Under an American law referred to as the “Pelly Amendment,” the conservation groups’ petition asks the United States to officially recognize or “certify” that Mexico’s sea turtle bycatch “diminishes the effectiveness” of the Inter-American Convention for the Protection and Conservation of Sea Turtles. Under this treaty, Mexico, the United States and other nations have committed to reduce bycatch to “greatest extent practicable,” yet loggerhead bycatch remains substantially unregulated in Mexico. If the secretary of commerce agrees, President Obama may then ban Mexican imports until sea turtle bycatch is reduced.

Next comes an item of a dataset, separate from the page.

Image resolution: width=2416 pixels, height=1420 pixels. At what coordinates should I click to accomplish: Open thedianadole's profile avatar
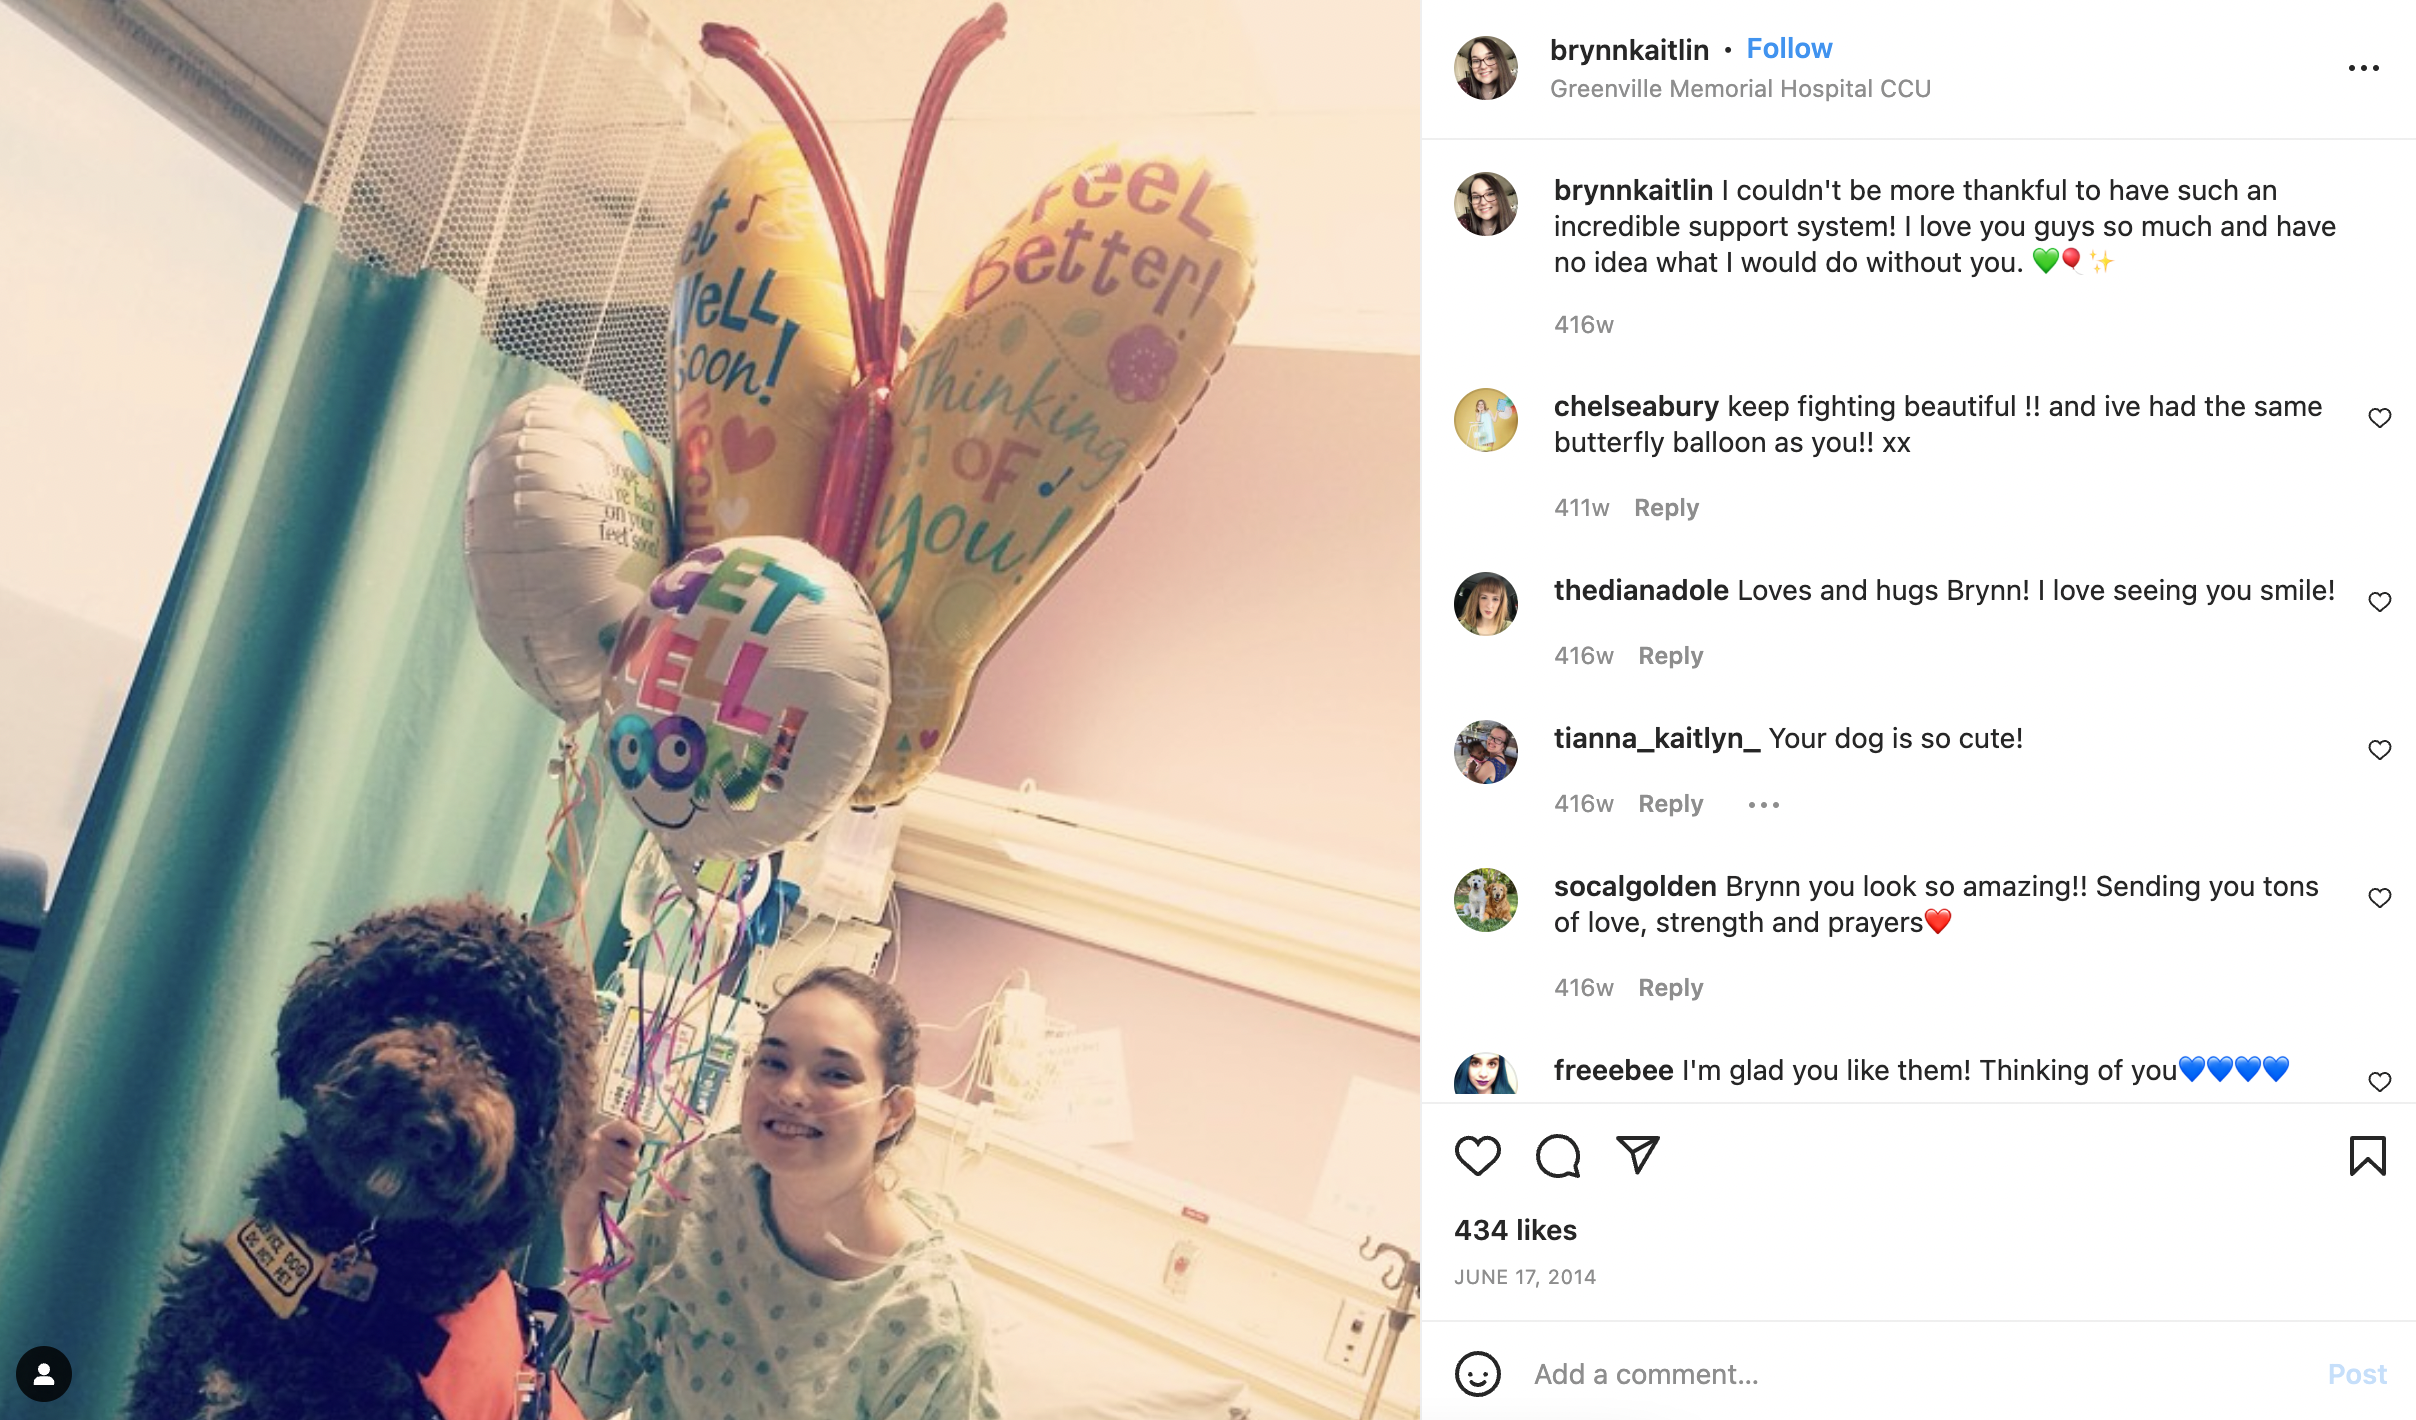(1485, 604)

For nearly a decade, scientists have documented high levels of sea turtle entanglement and strandings on beaches in Baja California Sur. The area is considered a bycatch “hotspot,” as Mexican fisheries overlap with key sea turtle feeding grounds. Just last summer, sea turtle strandings reached a record high when 483 loggerhead sea turtles were found dead along a single, 25-mile stretch of coast — a 600 percent increase over already-alarming average rates. Scientists believe Baja California Sur has the highest concentration of sea turtle strandings anywhere in the world.

Loggerhead sea turtles in the North Pacific Ocean are listed as endangered under both U.S. and Mexican law, but bycatch continues to threaten their existence. Sea turtles often drown after becoming entangled in gillnet gear or getting hooked on longlines that target finfish and sharks. The United States has required its fishermen to adopt sea turtle bycatch prevention measures, including closing high-risk fishing areas. But Mexico has not taken similar action to curb its loggerhead bycatch.

In January, the United States “identified” Mexico for its unsustainable loggerhead bycatch under a separate U.S. law, the Protected Living Marine Resources statute, which requires nations to be formally identified, certified and sanctioned for failing to adopt bycatch measures comparable to U.S. protections.

Background

•    Loggerhead sea turtles have reddish-brown, slightly heart-shaped top shells and can reach 3 feet in diameter. They can live more than 50 years.

•    After hatching in Japan, North Pacific Ocean loggerheads migrate more than 7,500 miles to the waters off the western Baja California peninsula to feed on red crabs, squid and sardines. The same turtles move into U.S. waters off California during El Niño years. Mature turtles then make the return trip to nest at the beaches where they themselves hatched. The population has roughly 7,000 adult females.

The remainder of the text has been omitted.